1:2016/11/29(火) 12:30:51.83 ID:
今月24日午後、鉄工所が集中するソウル市永登浦区文来洞の路地では、100メートルほど歩いただけでシャッターを下ろした業者が10カ所以上あった。大きな文字で「賃貸」という表示が張られた場所も目立った。

文来洞は部品、金型、熱処理メーカーが2400社集まった地域で、一時は設計図さえ渡せば、あらゆる部品を作ることができるとまで言われたが、今は閑散としている。

溶接業者を経営するPさん(51)は「10年前まではボルトやナットの加工で月に数百万ウォンを稼ぐことができたが、最近は倒産するところが増えている」と話した。

韓国製造業を下支えしてきた末端中小企業30万社が今、崩壊しつつある。一般に従業員数が10人に満たない零細企業で、機械部品、金属加工、縫製、印刷など韓国製造業の下請け構造の末端に位置する。

韓国の製造業全体の被雇用者数(約392万人)の4分の1を零細企業が占めるとされる。数年来の景気低迷はそうした零細企業を襲っている。

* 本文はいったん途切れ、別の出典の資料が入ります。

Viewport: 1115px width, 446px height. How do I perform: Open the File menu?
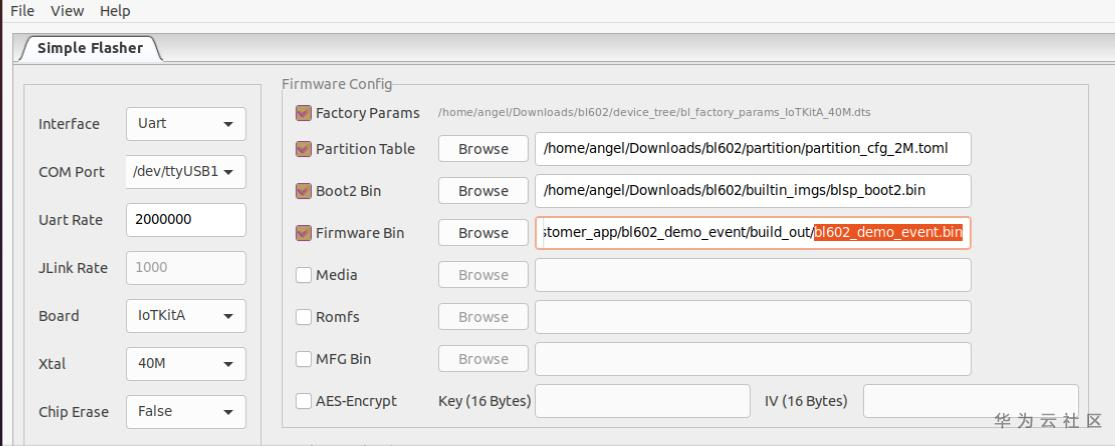click(22, 11)
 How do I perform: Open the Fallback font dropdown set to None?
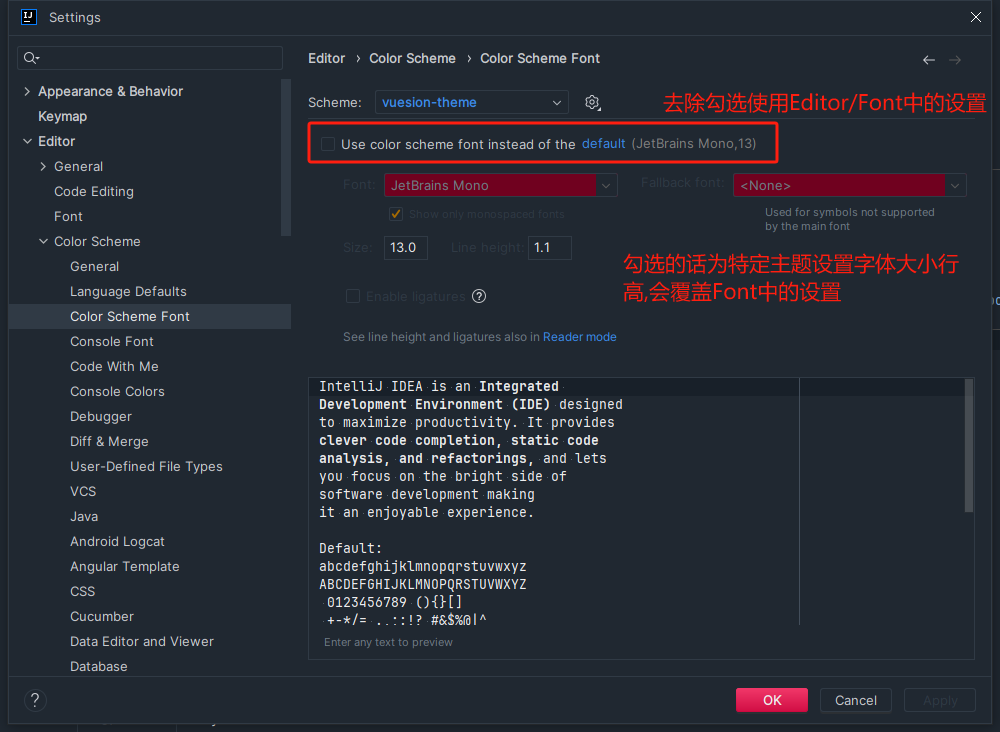coord(849,185)
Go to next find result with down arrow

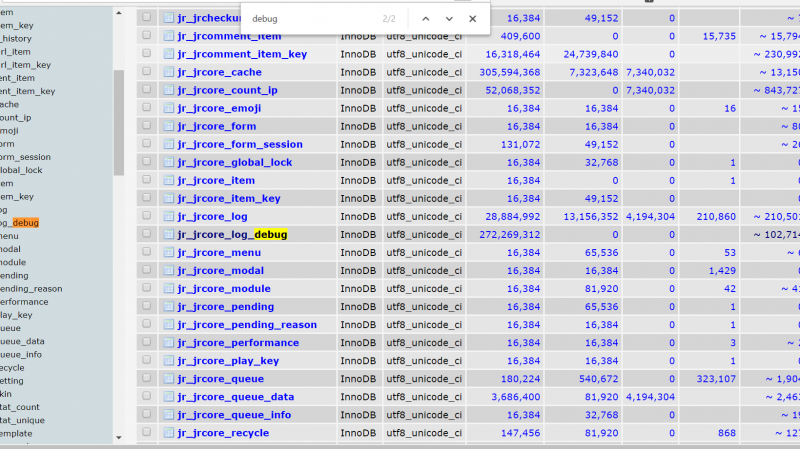[449, 19]
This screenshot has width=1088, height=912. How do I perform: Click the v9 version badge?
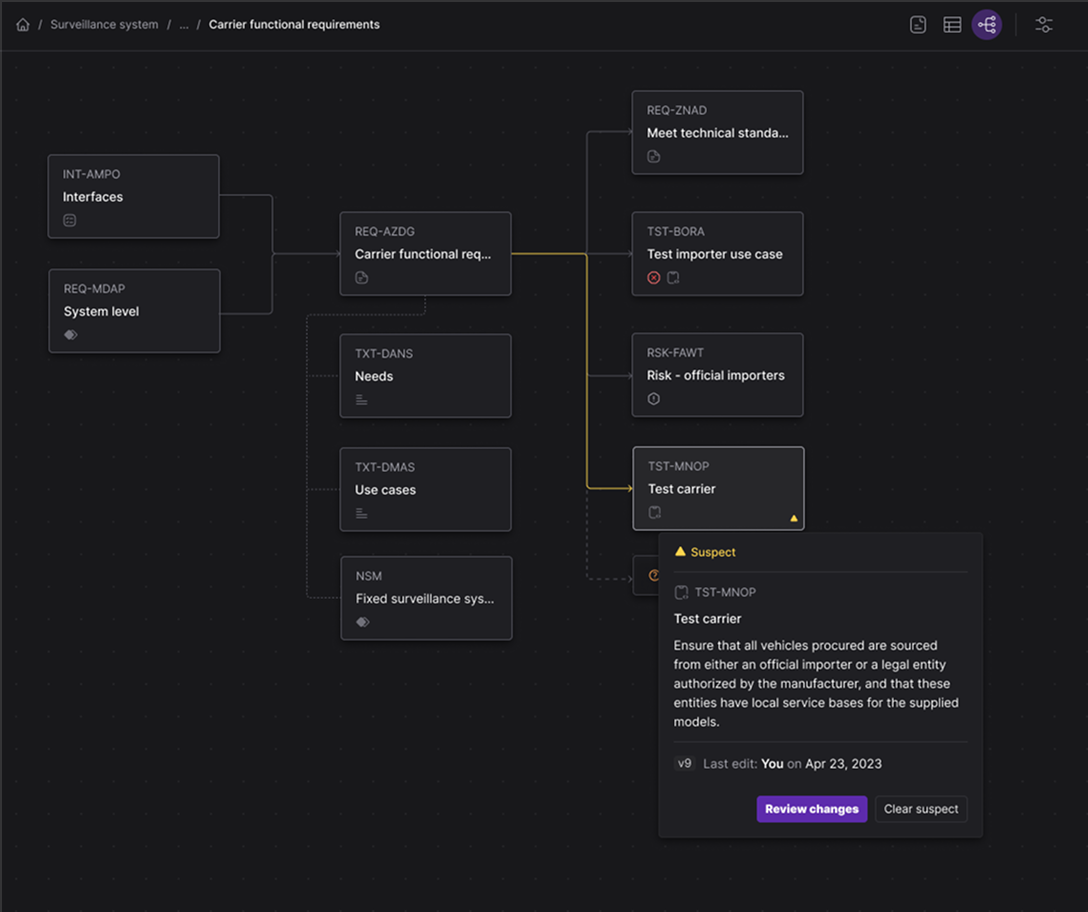pyautogui.click(x=684, y=763)
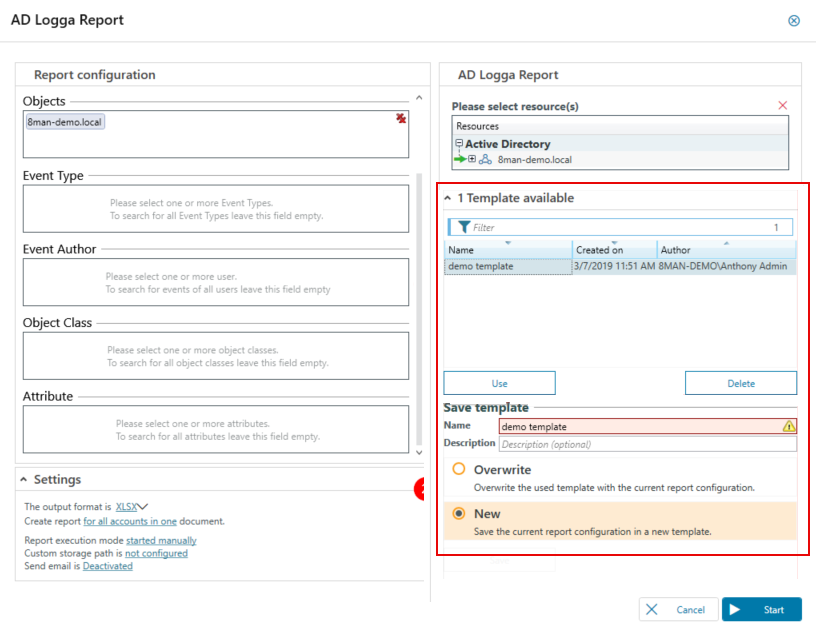This screenshot has height=630, width=816.
Task: Select the New template radio option
Action: (459, 513)
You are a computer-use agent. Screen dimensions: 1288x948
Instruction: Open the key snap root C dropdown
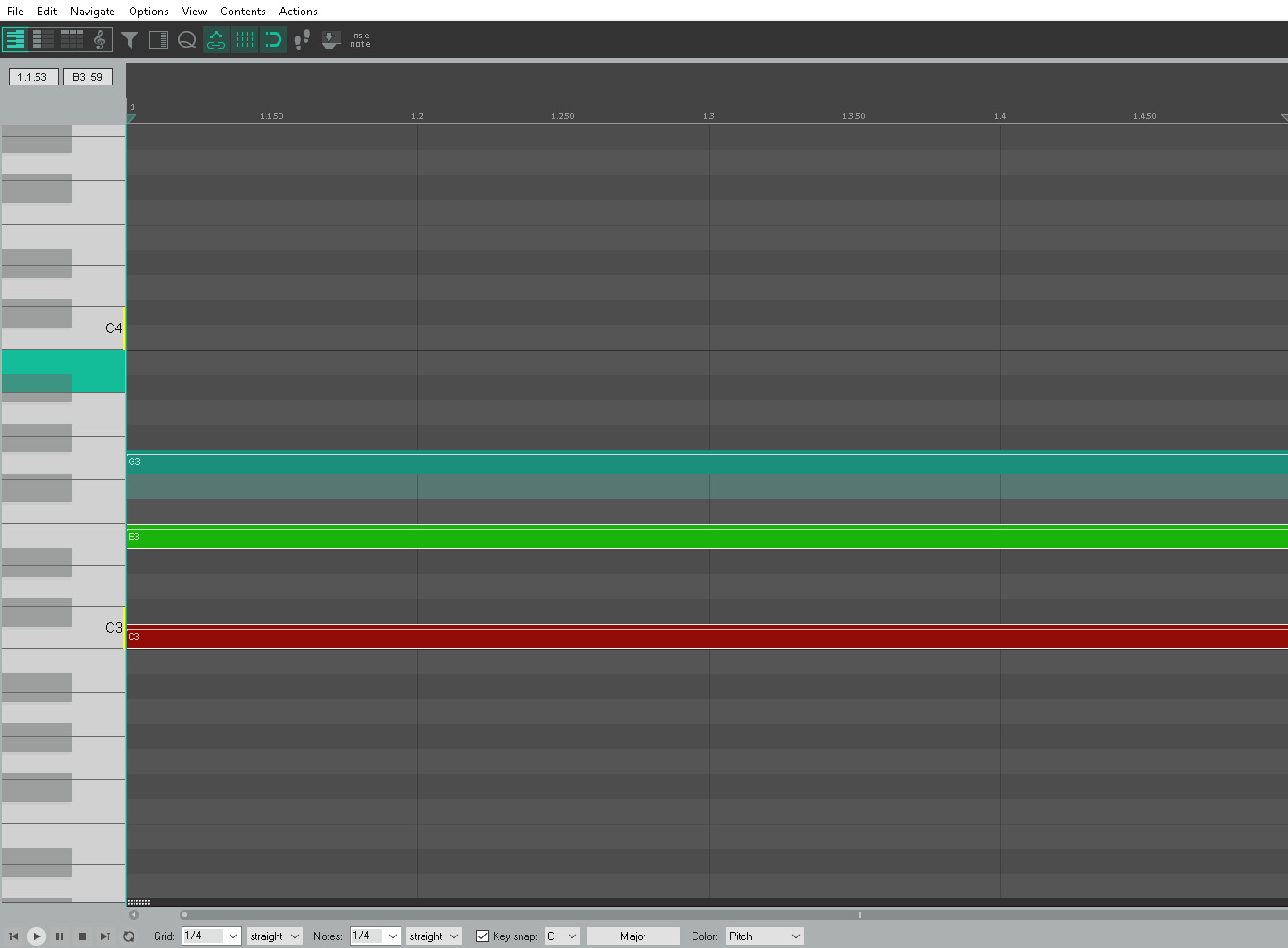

現地で出会った経営者は「周辺には30年以上事業を営んできたプライドから廃業こそ思いとどまっているが、注文が全くない企業があちこちにある」と語った。

■めっき・金型…、末端中小企業の崩壊

首都圏の代表的な工業地区である半月、始華、南洞の各工業団地では最近1年間に3万人が職場を去った。3-4年続く不況に耐えられず、零細中小企業が従業員を削減したためだ。

京畿道安山市の半月工業団地では、交差点に「土地5000坪と建物一括売却」といった横断幕があちこちに見られた。同団地には従業員数10人未満、年商10億ウォン未満の零細めっき業者が約200社ある。

ここで亜鉛めっき業者を15年間営むKさん(60)は「自動車部品メーカーからの受注が減少し、先月に従業員7人のうち3人を解雇した。財産を全て処分して運転資金に充て、借金しか残っていない」と話した。

別のめっき業者の経営者Pさん(61)は「毎月400万ウォンの賃貸料も稼げず、工場を閉鎖するかどうか悩んでいる」と漏らした。

始華工業団地で出会った金属加工業者のYさん(59)は「5人いた従業員を2人に減らし、自宅と工場を担保に5億ウォンを超える融資を受けた。毎日が苦しい」と話した。

6000社以上の印刷業者が集中するソウル市中区の忠武路一帯も内需不況の直撃を受けている。地下鉄忠武路駅近くの印刷所通りでは、40カ所余りある印刷工場のうち20カ所以上で印刷機が止まっていた。

ドンホコミュニケーッションのキム・ユンジョン代表は「以前は印刷物を運ぶバイクで歩行者が通りにくいほどだったが、今はがらんとしている」と話す。

■来年は連鎖倒産も

中小企業経営者は「資金力がない零細企業は既に限界に達している」と指摘した。中小企業中央会が中小企業300社を対象に調査した結果、28.7%が「現在の経済状況は通貨危機、金融危機に準じる危機的状況だ」と答えた。

実際に仁川市の南洞工業団地に進出した従業員50人未満の中小企業の稼働率は正常水準(80%)に満たない62%にとどまっている。

問題は来年にかけ状況がさらに悪化するとみられる点だ。中小企業研究院のキム・セジョン院長は「来年は国政の混乱継続と米国の保護主義台頭、米中貿易摩擦など不安要因が山積している。

大企業、中小企業問わず製造業の基盤が没落する最悪のシナリオが懸念される」と分析した。